For years, fraud strategy focused almost entirely on checkout. Chargebacks, gateways, and transaction risk scores were treated as the front line of defense. That approach is no longer enough.
According to Jordan Shamir, Cofounder and CEO of Yofi, now part of NoFraud, the future of fraud prevention increasingly happens after the purchase, within customer experience, returns, claims, and support operations.
Here are the seven trends shaping what fraud prevention will look like in 2026.
1. Fraud Continues Moving Post-Checkout
As payments fraud tools have matured, bad actors have followed the path of least resistance. In 2026, more fraud is showing up post-purchase because many legacy tools were built to prevent stolen-card and payment fraud, not these newer abuse patterns.
Common examples include excessive returns, false warranty claims, item not as described complaints, fake tracking ID, and manipulation of customer support workflows.
Every customer interaction now carries risk, even when no payment is involved. This shift makes it clear that fraud prevention can no longer be owned by payments teams alone. It must be embedded across customer experience, logistics, and operations.
2. Customer Experience Becomes a Primary Risk Surface
Customer experience has traditionally been optimized for speed, convenience, and satisfaction. This year, it will also be optimized for risk.
Returns policies, claims processes, and support interactions are increasingly exploited by repeat bad actors who understand where controls are weakest. Generous policies that work well for good customers can quickly become liabilities at scale.
In 2026, leading retailers will treat CX as an active risk surface and design experiences that adapt based on customer behavior rather than static rules.
3. Intentionality Replaces Binary Fraud Labels
One of the most important shifts shaping the future of fraud prevention is a change in language and mindset.
Rather than labeling customers as fraudulent or non-fraudulent, NoFraud focuses on intentionality. This approach recognizes that customer behavior exists on a spectrum.
In practice, this means:
- Good actors receive seamless, high-trust experiences
- Bad actors encounter friction that increases dynamically
- Most customers fall somewhere in between, guided by behavior rather than assumptions
By the end of 2026, rigid policies such as everyone gets free returns or everyone pays for returns will feel outdated. Intentionality-based models allow personalization and risk management to evolve together in real time.
Learn more: Understanding Customer Intent to Reduce Returns Abuse
4. Customer Support Becomes the Fraud Front Line
Customer support teams now sit at the intersection of orders, returns, warehouse data, claims, and customer history. Despite this, they have historically been left out of fraud strategy.
That changes in 2026.
By embedding risk and fraud intelligence directly into CX tools, support agents gain the context needed to resolve legitimate issues faster, escalate suspicious behavior appropriately, and reduce operational loss without degrading the customer experience.

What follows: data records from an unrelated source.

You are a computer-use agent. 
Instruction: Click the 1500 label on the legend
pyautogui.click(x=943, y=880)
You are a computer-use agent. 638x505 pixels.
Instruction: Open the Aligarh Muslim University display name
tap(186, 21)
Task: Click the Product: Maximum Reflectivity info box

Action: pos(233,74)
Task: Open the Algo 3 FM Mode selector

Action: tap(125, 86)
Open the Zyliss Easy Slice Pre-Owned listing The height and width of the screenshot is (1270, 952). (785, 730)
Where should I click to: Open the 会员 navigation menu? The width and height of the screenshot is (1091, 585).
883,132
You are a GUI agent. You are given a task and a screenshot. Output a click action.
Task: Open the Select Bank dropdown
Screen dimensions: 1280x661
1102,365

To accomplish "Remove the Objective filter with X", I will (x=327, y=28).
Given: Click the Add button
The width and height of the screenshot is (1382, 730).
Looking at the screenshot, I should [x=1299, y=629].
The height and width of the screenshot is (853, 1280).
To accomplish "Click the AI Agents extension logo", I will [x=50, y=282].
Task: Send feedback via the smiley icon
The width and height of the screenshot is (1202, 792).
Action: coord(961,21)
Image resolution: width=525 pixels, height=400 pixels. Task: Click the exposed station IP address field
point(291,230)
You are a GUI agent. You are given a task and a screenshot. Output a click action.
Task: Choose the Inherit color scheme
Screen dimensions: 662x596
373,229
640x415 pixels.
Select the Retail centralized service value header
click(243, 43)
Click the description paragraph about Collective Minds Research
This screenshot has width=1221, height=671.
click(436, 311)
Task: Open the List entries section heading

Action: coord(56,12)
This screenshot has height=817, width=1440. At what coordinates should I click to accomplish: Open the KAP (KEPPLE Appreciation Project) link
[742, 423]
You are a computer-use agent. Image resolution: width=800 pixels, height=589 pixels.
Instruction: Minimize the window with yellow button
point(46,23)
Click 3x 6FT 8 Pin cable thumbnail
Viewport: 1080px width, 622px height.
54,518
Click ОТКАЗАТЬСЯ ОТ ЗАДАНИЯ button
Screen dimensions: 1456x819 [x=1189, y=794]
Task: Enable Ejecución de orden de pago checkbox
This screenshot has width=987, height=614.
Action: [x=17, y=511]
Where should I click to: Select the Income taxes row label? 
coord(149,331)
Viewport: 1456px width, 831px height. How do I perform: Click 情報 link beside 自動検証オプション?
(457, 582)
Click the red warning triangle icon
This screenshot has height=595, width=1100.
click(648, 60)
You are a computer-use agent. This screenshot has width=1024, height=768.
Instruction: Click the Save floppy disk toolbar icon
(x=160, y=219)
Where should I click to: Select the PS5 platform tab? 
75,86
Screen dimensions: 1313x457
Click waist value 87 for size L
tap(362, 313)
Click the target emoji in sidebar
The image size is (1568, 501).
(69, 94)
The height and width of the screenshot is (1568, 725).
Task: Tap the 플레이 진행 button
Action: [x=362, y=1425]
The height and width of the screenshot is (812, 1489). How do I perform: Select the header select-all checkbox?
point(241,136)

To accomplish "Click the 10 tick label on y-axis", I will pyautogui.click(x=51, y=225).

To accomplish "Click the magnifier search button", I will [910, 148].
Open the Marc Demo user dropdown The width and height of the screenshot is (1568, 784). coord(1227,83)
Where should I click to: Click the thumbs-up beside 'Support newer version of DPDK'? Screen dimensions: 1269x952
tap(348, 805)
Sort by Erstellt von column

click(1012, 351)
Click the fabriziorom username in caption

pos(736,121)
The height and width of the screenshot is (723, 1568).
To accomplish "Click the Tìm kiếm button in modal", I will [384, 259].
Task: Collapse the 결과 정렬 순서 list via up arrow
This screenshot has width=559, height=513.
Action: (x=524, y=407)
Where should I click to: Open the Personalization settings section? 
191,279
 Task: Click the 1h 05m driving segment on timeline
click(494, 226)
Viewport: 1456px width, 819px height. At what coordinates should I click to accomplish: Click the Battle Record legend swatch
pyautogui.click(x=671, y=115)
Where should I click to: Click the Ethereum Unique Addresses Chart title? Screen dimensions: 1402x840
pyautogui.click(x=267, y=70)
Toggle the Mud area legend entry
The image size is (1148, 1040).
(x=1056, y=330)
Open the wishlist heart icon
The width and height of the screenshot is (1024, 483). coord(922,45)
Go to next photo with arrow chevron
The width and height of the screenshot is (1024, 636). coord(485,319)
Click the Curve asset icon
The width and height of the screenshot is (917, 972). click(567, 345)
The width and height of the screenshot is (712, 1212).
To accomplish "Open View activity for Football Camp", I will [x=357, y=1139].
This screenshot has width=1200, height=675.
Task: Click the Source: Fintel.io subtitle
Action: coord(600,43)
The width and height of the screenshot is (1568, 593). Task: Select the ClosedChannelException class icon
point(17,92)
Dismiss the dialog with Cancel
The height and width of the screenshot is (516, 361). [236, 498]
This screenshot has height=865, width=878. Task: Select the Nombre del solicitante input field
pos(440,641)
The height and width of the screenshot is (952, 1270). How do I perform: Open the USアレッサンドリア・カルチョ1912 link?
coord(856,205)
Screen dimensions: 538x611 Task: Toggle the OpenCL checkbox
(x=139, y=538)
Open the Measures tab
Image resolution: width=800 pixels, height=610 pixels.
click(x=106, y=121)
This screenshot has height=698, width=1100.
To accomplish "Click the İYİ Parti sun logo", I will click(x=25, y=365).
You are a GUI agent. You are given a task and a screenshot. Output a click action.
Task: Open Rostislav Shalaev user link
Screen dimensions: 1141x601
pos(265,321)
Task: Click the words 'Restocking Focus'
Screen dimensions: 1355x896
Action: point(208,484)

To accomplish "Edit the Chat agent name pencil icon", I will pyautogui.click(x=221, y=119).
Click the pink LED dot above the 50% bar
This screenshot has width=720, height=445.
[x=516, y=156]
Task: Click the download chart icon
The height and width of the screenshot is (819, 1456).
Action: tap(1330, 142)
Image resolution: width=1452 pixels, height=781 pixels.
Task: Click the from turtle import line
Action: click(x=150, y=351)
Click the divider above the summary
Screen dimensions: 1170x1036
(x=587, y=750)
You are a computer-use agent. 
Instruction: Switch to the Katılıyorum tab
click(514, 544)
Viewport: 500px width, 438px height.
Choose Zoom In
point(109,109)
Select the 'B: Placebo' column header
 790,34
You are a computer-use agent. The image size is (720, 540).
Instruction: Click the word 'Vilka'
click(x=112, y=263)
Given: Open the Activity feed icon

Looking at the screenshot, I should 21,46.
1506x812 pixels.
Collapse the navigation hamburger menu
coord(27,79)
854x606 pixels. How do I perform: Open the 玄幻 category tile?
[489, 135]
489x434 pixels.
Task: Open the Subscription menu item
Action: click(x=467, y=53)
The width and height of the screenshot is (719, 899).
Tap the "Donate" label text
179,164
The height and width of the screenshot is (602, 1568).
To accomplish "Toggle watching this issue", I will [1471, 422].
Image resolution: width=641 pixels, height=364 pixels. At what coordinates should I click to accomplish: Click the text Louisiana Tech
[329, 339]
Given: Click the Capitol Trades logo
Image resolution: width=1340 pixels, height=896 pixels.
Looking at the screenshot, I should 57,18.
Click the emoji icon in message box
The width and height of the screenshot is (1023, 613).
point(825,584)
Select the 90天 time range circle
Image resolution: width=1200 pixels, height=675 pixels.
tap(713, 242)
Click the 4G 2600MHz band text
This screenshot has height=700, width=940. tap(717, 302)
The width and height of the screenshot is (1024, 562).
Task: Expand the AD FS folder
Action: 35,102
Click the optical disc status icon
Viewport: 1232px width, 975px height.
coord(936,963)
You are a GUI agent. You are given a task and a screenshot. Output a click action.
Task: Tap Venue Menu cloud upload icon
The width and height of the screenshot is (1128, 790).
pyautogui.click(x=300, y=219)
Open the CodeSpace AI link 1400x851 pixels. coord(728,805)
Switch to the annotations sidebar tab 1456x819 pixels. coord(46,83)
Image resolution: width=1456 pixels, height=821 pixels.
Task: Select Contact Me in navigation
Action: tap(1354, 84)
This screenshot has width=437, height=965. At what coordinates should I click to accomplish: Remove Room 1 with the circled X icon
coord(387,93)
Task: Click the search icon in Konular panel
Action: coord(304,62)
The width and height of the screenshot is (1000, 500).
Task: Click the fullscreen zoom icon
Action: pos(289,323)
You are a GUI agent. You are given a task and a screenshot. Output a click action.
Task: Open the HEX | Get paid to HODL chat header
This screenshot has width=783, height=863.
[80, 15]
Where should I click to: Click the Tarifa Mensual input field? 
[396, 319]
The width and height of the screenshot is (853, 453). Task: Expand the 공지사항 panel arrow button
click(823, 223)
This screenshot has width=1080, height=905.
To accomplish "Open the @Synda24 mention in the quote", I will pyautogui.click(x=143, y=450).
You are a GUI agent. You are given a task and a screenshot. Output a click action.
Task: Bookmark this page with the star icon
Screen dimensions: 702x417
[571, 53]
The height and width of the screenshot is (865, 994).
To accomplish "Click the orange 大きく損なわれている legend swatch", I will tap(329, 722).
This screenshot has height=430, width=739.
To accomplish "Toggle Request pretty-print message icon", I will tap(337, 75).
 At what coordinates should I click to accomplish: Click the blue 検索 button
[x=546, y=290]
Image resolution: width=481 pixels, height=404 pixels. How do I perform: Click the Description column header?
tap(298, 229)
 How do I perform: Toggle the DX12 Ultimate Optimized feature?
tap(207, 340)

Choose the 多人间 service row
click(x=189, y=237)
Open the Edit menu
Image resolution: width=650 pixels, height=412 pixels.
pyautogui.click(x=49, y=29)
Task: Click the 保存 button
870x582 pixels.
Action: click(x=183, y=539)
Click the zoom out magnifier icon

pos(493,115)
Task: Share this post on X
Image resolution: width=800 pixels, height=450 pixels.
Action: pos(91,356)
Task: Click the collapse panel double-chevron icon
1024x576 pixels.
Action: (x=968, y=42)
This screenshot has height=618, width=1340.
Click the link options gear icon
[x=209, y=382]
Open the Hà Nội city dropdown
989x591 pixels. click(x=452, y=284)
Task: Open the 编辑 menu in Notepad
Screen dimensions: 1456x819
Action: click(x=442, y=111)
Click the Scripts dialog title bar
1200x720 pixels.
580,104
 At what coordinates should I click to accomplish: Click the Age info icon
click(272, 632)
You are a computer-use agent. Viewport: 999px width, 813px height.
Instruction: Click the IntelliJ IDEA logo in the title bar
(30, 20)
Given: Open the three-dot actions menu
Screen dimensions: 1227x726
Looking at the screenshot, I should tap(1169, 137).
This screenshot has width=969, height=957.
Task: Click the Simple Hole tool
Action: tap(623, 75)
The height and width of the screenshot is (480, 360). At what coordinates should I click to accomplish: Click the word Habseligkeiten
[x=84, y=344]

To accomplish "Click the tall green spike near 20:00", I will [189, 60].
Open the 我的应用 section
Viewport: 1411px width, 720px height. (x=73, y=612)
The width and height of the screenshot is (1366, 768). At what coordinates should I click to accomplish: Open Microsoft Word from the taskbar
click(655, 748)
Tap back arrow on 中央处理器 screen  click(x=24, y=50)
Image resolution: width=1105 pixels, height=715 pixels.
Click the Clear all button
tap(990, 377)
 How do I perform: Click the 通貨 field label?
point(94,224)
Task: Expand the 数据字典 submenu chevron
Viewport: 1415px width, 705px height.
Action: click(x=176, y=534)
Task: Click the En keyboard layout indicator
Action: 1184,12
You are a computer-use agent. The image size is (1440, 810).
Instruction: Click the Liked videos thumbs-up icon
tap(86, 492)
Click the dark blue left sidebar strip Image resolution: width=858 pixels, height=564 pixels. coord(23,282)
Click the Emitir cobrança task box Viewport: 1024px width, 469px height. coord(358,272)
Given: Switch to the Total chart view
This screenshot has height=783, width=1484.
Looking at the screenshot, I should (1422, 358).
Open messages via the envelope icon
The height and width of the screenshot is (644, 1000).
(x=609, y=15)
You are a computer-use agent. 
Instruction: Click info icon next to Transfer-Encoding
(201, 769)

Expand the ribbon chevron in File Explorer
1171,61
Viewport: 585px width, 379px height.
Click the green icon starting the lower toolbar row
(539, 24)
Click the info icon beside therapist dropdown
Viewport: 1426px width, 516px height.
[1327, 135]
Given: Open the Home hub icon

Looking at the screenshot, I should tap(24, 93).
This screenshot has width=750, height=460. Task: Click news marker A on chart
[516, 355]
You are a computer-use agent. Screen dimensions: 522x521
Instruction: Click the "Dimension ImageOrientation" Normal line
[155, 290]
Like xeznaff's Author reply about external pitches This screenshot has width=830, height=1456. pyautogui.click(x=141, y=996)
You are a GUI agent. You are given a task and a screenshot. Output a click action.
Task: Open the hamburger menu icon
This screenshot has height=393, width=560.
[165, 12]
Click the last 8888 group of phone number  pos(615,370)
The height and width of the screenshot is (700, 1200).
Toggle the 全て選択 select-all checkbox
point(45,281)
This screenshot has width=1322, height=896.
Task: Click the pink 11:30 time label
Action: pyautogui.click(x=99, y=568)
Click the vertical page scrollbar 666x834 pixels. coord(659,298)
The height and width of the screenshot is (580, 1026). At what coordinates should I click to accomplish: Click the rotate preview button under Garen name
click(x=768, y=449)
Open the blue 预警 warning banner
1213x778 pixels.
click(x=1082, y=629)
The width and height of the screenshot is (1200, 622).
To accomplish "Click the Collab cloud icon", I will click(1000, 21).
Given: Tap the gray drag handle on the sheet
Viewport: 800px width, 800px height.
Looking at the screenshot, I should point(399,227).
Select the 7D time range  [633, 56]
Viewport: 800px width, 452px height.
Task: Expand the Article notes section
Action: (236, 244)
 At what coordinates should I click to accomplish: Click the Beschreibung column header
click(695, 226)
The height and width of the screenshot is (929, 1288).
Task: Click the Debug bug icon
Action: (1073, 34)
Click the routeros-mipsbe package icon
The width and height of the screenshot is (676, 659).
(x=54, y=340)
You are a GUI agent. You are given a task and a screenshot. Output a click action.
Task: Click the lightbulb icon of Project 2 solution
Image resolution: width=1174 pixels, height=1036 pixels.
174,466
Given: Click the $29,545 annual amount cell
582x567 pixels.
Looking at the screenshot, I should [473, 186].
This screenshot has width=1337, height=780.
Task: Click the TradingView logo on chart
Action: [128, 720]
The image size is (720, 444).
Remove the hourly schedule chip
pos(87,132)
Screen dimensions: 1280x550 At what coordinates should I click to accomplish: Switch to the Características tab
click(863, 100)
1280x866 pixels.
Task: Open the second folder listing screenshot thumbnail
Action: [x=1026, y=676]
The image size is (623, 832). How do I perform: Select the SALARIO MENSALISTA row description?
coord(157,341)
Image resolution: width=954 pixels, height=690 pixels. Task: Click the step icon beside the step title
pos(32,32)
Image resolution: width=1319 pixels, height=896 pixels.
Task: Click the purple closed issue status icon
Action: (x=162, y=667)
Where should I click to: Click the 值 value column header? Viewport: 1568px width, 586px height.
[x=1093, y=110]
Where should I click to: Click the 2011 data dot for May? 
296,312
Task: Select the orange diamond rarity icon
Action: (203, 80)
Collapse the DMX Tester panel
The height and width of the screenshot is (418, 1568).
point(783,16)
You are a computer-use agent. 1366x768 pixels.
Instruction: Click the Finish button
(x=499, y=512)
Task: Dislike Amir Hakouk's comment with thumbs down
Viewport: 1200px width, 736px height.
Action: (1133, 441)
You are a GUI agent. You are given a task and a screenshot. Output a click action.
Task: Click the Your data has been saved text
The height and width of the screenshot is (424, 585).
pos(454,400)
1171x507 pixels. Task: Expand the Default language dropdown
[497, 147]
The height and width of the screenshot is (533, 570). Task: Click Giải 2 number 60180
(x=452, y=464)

Fraud prevention becomes an operational strategy rather than reactive, and support teams become empowered participants in risk management rather than passive recipients of policy.
5. Breaking Data Silos Becomes a Competitive Advantage
Ecommerce brands do not lack data. They lack connected data.
Customer information is scattered across payments platforms, ecommerce systems, return management tools, warehouses, and support software. Jumping between systems slows decision-making and creates blind spots that bad actors exploit.
By combining Yofi’s customer experience intelligence with NoFraud’s payments and risk infrastructure, merchants gain a single, normalized view of the customer that flows directly into the tools teams already use.
In 2026, retailers that successfully break down these silos will outperform those that continue to manage fraud in isolated systems.
6. Customer Experience Evolves Into a Growth Driver
Perhaps the most forward-looking trend for 2026 is the reframing of customer experience itself.
CX is no longer just about reducing loss or handling issues efficiently. Now, it’s about segmentation and intent, placing customers on a spectrum so you can optimize the experience for each interaction. When CX data informs fraud, operations, and personalization, it becomes a growth driver.
The impact is tangible:
- Trusted customers move through workflows faster
- Support costs decline through better context and automation
- Policies adapt dynamically rather than remaining rigid
- Trust increases across the entire customer lifecycle
Fraud prevention and customer experience stop competing with each other and instead reinforce one another.
7. Partnership Replaces Point Solutions
As commerce becomes more complex, retailers are reevaluating their technology stack. In 2026, success depends less on the number of tools and more on the quality of partnerships.
Retailers are looking for:
- Integrated systems rather than disconnected dashboards
- Clear playbooks instead of abstract insights
- Measurable ROI tied to daily operations
- Partners invested in long-term success
This shared philosophy is what brought Yofi and NoFraud together and is shaping the next generation of CX.
This is a defining year for fraud prevention that is no longer defined by a single moment at checkout. It is defined by how well retailers understand customer behavior across the entire lifecycle and how effectively they design experiences that reward trust while containing risk. The future of fraud prevention lives in customer experience, and the retailers who recognize this shift early will be best positioned to win.